IBM’s Australian branch acknowledges that businesses often rely on 2 or more cloud services. Integrating multiple cloud services is complex, to say the least, and inherently decreases the efficiency with which the resulting meta-systems can function. Distributed ledger technology enables more fully integrated service cloud behaviour, with selective transparency available to national network users, that’s nonetheless invisible and inaccessible to all others.
So what are these services and data which cannot cross Australia’s borders? Well, IBM says that almost all industries now incorporate blockchain technology in some form, so these services aren’t unfamiliar to us. They’re just more secure and robust than ever before.
For example, IBM cites the value of its blockchain services for the supply chain management industry. As you can see in the images above, Australian products can be identified and recorded on the blockchain, and their entire supply chain history logged from manufacture to consumer. IBM’s blockchain services (built on Linux’s Hyperledger, by the way) are also used for many financial services, for which national data security is of the highest importance.
Basically, any business purpose for which data is used will find a natural fit within the Australian IBM blockchain network. Wherever data must be instantly accessible to those who need it, and totally invisible to those who don’t, IBM’s blockchain will be a new global standard. Public ledgers offer pretty much all of the features that a conventional cloud network does, but with cryptographic security only blockchain networks can provide.

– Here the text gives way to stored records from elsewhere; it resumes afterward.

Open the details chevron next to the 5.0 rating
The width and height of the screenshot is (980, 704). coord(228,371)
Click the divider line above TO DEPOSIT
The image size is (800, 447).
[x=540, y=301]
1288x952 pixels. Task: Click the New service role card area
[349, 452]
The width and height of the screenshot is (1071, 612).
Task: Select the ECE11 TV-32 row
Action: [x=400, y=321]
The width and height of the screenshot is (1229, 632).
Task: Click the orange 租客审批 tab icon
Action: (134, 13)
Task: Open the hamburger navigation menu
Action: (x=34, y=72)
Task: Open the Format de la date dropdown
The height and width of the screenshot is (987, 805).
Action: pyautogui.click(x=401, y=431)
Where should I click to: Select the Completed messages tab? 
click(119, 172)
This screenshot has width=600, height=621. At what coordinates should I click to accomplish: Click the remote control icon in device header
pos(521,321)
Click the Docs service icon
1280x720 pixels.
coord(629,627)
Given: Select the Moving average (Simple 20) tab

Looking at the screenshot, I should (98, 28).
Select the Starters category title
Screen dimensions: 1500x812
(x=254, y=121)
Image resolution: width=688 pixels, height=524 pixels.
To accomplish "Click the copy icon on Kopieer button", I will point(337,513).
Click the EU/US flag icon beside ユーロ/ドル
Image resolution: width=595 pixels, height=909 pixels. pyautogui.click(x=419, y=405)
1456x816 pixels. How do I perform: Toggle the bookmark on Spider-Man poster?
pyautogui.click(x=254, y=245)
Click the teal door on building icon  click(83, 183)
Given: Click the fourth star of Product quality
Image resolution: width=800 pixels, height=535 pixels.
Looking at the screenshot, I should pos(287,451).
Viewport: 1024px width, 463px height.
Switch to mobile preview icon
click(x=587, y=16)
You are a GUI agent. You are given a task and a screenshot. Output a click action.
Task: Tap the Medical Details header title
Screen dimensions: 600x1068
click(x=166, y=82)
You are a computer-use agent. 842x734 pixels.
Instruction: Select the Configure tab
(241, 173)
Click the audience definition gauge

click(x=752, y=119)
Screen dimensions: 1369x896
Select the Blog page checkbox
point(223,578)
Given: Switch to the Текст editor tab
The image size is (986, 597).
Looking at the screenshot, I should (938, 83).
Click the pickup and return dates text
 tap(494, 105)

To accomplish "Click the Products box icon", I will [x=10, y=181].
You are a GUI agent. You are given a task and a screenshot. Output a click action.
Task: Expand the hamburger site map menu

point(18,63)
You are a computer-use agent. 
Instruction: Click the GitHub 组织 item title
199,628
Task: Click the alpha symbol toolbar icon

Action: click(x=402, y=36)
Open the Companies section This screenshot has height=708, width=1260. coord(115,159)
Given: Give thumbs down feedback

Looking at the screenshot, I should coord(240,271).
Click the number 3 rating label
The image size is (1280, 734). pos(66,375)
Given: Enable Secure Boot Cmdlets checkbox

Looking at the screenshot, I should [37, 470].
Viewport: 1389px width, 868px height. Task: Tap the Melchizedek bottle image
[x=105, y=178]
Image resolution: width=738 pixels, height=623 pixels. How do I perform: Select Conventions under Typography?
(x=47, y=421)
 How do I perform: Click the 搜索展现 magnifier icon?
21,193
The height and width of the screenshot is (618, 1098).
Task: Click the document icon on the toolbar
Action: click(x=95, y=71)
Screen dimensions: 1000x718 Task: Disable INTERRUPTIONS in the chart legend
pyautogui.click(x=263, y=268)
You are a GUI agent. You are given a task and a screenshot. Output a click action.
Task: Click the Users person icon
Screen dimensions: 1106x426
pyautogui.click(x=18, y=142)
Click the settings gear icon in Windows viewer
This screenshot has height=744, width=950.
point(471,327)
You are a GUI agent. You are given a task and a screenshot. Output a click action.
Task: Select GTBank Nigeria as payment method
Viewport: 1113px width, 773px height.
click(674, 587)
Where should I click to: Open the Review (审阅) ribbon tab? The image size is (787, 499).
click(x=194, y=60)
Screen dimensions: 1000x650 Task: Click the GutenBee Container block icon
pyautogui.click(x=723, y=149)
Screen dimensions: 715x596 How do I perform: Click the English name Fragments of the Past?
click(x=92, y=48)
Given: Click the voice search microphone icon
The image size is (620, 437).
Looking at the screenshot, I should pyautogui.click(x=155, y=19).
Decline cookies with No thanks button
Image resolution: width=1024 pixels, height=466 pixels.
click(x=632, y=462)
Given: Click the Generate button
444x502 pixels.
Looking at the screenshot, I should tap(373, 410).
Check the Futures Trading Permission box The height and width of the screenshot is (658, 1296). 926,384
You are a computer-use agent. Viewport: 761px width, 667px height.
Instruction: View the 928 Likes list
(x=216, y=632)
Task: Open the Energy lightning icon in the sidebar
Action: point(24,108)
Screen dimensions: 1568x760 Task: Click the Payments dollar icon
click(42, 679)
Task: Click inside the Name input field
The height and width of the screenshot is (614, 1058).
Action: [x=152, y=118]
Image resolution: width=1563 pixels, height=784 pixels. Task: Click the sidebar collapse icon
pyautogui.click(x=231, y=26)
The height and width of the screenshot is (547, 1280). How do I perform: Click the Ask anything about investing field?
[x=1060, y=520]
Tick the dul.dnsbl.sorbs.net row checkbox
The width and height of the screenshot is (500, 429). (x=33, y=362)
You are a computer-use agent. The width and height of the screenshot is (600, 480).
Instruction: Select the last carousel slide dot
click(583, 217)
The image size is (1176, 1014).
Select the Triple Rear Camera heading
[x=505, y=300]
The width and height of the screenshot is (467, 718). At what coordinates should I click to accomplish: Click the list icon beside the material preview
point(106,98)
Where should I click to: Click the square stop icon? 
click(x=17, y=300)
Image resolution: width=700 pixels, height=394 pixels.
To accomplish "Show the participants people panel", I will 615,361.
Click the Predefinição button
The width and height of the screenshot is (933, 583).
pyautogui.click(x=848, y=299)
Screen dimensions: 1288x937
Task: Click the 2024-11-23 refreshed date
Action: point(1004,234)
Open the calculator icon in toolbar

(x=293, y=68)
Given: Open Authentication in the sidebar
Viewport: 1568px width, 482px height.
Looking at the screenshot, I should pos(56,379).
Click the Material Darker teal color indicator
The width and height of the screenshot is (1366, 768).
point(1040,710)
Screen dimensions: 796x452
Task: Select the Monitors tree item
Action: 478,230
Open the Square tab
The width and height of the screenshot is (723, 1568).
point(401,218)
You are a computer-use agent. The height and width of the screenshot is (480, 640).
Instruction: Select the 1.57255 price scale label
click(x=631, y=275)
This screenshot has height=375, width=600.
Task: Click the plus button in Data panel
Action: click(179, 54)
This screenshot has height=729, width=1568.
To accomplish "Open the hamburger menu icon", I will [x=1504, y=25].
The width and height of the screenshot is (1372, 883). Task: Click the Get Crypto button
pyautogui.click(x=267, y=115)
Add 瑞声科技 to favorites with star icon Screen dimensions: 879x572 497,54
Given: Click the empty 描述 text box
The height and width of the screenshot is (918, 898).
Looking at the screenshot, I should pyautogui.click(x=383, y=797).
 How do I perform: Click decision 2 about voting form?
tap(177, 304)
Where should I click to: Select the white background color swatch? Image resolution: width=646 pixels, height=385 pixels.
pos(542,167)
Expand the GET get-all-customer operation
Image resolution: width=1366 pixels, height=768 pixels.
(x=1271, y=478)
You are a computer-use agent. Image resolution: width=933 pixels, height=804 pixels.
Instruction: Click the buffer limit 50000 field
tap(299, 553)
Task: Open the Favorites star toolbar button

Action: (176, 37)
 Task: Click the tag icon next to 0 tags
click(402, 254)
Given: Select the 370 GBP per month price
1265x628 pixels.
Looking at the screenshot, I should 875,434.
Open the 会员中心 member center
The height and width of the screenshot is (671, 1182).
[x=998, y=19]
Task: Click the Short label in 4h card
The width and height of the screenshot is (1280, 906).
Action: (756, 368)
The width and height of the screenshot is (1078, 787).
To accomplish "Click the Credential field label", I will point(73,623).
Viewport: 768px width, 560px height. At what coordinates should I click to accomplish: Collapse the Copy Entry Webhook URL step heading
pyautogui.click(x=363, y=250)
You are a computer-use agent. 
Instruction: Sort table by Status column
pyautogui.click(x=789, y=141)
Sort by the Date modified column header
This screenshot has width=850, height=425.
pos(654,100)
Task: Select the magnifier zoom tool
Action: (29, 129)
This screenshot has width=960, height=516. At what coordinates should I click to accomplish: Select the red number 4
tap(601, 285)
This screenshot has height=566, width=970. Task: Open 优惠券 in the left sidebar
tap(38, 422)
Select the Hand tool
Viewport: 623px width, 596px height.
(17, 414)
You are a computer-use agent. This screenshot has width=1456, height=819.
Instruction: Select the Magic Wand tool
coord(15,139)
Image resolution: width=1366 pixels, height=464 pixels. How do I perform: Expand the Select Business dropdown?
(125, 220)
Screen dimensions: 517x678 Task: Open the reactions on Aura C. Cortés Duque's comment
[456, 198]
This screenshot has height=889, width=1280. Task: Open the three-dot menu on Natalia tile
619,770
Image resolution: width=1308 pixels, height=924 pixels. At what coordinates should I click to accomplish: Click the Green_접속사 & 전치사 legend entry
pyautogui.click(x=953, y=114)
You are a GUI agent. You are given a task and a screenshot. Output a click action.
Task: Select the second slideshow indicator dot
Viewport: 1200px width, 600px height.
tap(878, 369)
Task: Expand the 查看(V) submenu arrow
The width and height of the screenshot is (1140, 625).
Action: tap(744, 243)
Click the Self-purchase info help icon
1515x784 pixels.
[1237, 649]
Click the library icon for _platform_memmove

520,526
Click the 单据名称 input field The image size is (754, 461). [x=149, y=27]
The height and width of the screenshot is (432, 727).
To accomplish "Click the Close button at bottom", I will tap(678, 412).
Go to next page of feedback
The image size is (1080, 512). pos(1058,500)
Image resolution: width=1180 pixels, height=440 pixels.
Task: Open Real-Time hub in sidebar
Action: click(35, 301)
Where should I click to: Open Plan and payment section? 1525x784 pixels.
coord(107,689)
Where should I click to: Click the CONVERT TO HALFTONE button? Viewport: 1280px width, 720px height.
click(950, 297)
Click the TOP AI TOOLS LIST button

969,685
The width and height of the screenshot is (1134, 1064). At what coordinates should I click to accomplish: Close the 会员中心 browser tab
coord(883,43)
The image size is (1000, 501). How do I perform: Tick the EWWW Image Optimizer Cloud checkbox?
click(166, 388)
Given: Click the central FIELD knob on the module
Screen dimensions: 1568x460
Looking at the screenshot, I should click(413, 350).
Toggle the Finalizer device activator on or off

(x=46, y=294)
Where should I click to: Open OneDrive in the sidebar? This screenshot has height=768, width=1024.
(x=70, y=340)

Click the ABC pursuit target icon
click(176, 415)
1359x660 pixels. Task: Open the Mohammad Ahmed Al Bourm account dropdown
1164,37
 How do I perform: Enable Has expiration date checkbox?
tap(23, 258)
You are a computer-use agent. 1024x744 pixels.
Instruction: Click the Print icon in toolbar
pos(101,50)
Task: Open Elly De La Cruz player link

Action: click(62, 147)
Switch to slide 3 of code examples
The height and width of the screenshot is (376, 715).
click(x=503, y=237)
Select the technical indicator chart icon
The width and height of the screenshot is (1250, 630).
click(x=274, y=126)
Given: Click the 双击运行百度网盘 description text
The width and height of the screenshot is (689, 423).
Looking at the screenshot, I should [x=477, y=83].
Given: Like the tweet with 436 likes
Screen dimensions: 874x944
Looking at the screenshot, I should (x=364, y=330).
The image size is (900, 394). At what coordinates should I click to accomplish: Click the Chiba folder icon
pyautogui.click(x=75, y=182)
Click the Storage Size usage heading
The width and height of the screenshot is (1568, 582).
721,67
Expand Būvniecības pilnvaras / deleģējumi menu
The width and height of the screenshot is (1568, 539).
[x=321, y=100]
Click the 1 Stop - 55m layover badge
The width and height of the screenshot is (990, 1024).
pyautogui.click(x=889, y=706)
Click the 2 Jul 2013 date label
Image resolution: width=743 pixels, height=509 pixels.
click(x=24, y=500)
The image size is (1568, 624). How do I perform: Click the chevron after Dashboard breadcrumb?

Now a full decade since the invention of Bitcoin BTC, blockchain technology has been explored so fully that mature blockchain service networks are now being rolled out for the world’s biggest institutions. This is another side of the industry to the one retail crypto investors are used to, but it’s still “real world adoption”. What’s good for private blockchains is ultimately good for public blockchains, like Bitcoin, and this is what our readers have been hoping to become a reality as long as we’ve been reporting this kind of news.